The other day, Mark Bernstein suggested that there might have been a decrease in link-based scholarly conversations between a group of bloggers who often linked to each other two or three years ago. Stephanie Hendrick followed up, saying that she believed this to be true of this particular group of colleagues, but also saying that there are other ways in which the group stays connected.

Stephanie Hendrick and Lilia Efimova’s recent paper on weblog communities is particularly interesting to me in that it argues that simply measuring links is not enough. They suggest a number of other artefacts of blog communites that need to be considered. We might write about shared events, all posting notes from the same conference without explicitly linking to each others writeups. You might see memes moving between us. For instance, I might start using a word or idea from Torill‘s blog without linking to her, or when I started showing Flickr photos that was copied from a number of blogs, including Caterina‘s and Scott‘s and Liz‘s, or that map of where readers are, which I first noticed on Thomas‘s blogs, but which I later realised he’d got from Jon‘s. While direct links are part of this, they’re not the only markers of shared ideas, and I’m sure that these other more diffuse artefacts are important in the development of research and of shared ideas, although this is hard to measure.

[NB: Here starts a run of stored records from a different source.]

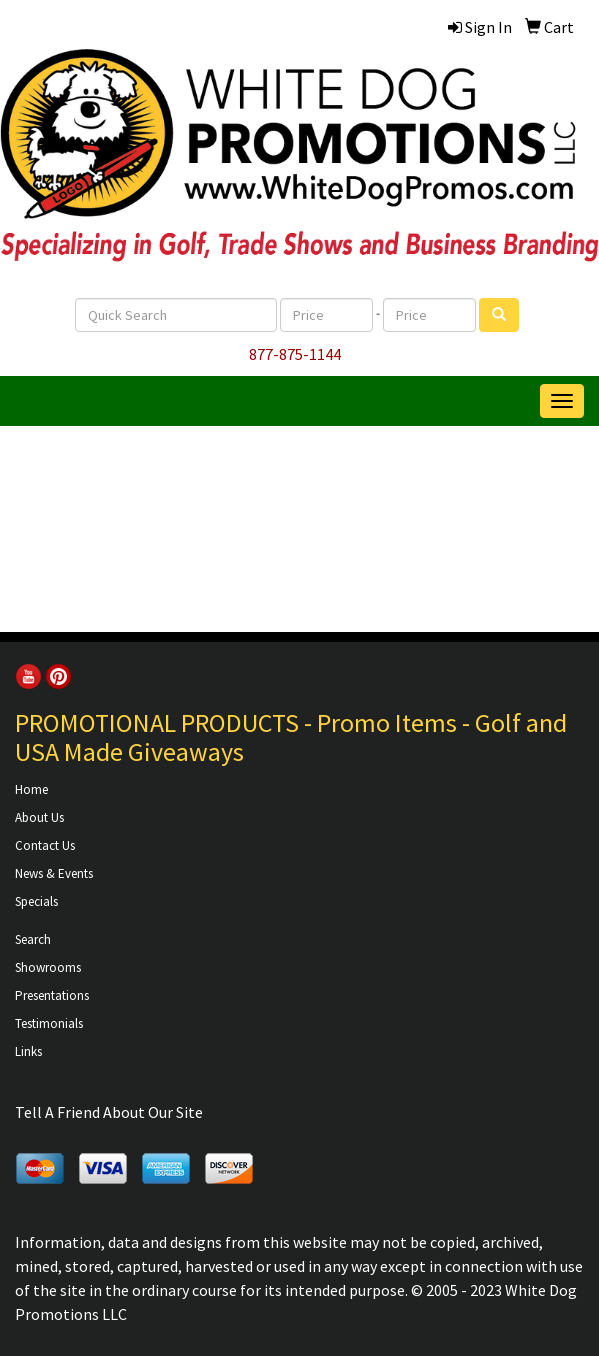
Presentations (52, 995)
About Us (39, 817)
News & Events (54, 873)
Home (31, 789)
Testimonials (49, 1023)
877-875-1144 (295, 354)
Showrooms (48, 967)
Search (33, 939)
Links (28, 1051)
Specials (36, 901)
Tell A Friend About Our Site (109, 1112)
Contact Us (45, 845)
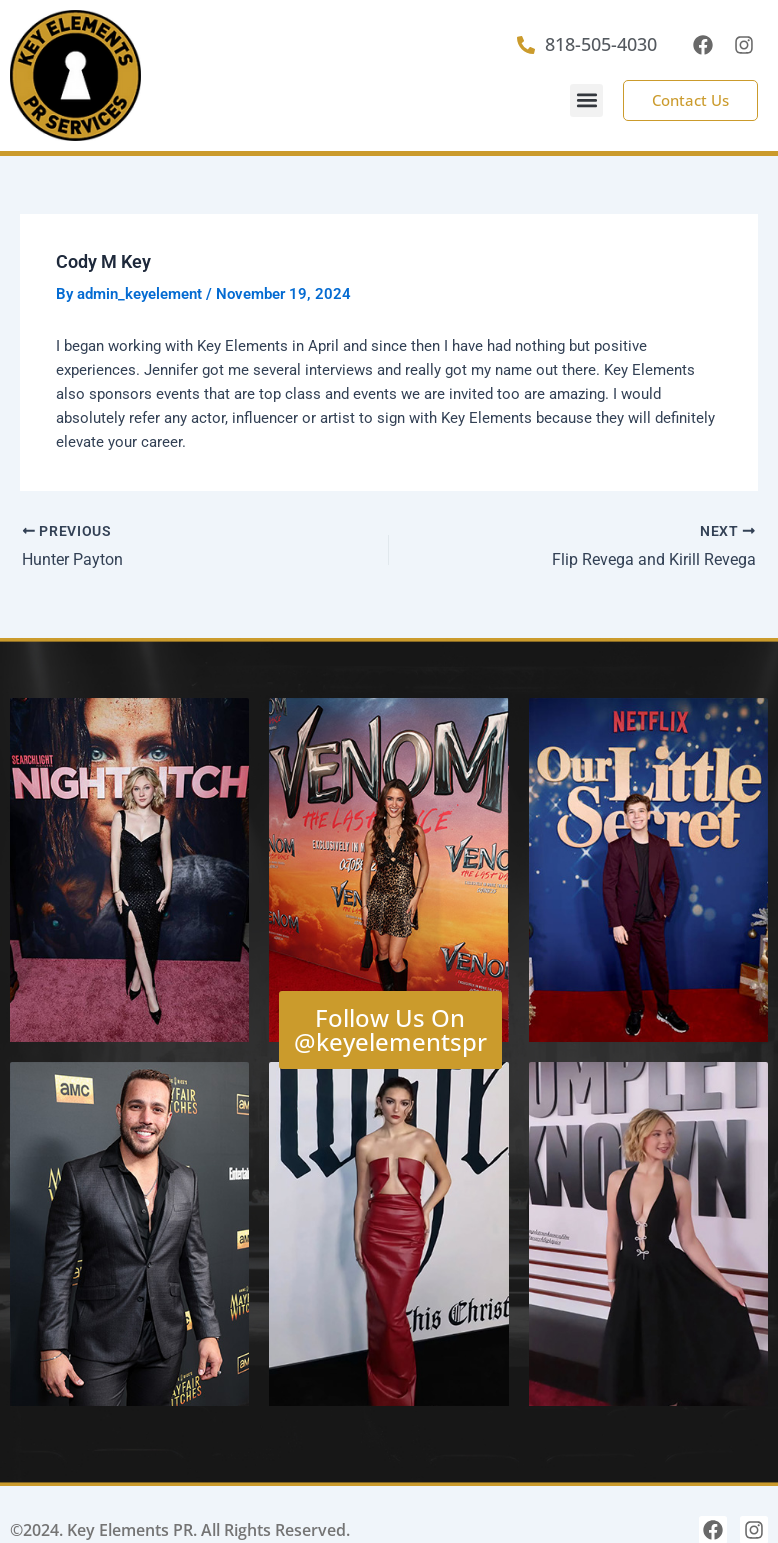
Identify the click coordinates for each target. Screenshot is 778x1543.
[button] (586, 100)
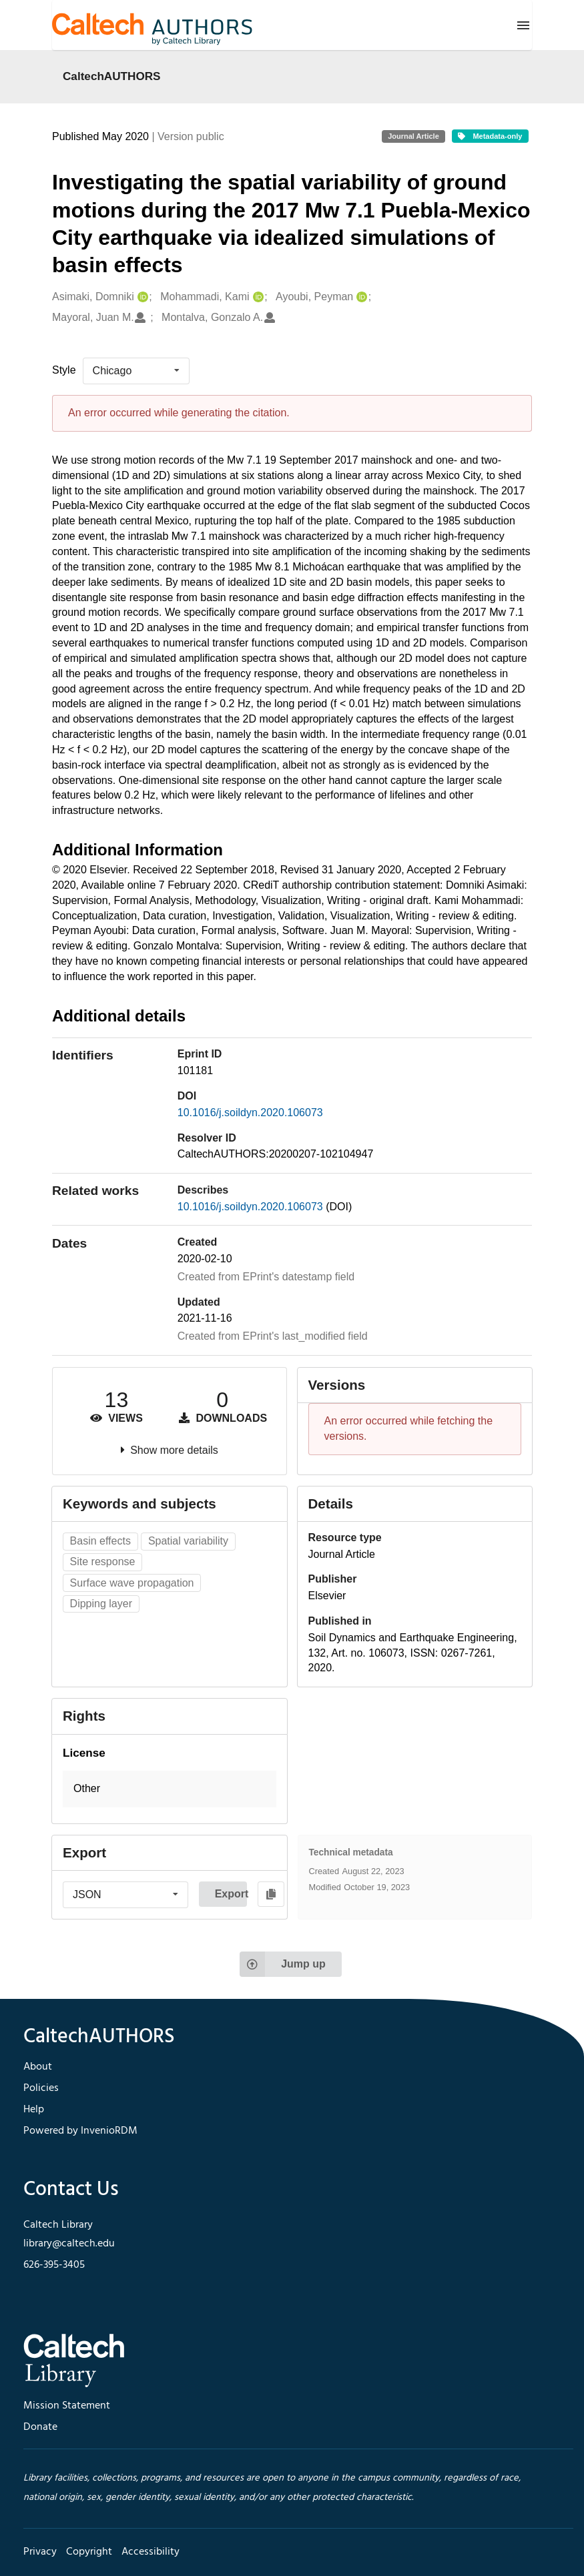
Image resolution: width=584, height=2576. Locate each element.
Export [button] (231, 1893)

This morning, danah boyd wrote about the lies that “hard” or “objective” social data tell, using the example of Cobot (PDF), a social scientist harvesting bot from LambdaMOO, and pointing out that simply measuring connections between people does not translate easily into meaningful social data:

I talk to Phil from the corner deli more frequently than my best friend or my mother simply because of proximity. Yet, they play a much more central emotional role in my life than Phil. Quantity and quality are often not correlated. Yet, if some system were to rank my relations and Phil came out above my mom, damn straight she’d be pissed.

Mark would like (as I understand him) to see more scholarly, clearly linked hypertexts that are written as collaborative debates between blogs. He even suggests links should be typed, to mark the difference between a social reference to another scholar and a link that debates an idea expressed by that scholar. That would be lovely, but I suspect that such discussions will be the exception rather than the rule. Blogs are messier, I think, more like the often productive conversations that happen in coffee breaks at conferences than journal articles. While social clusters are important (of course I care about what my friends who did their PhDs at the same time as me and went to the same conferences and sometimes got their grants from the same programs and with whom I have so many shared references – I’ll follow their blogs whether or not their current research is still directly relevant to my current research) they’re not necessarily where the explicitly marked academic discussions are going to happen. Perhaps it’s a mistake to confuse scholarly debate with the idea of social ties, or a cluster.

I love links. I love writing with links, and this is an important part of network literacy. Let’s also remember the less explicit and visible ways in which ideas evolve and are shared. And remember: even hypertext doesn’t require links.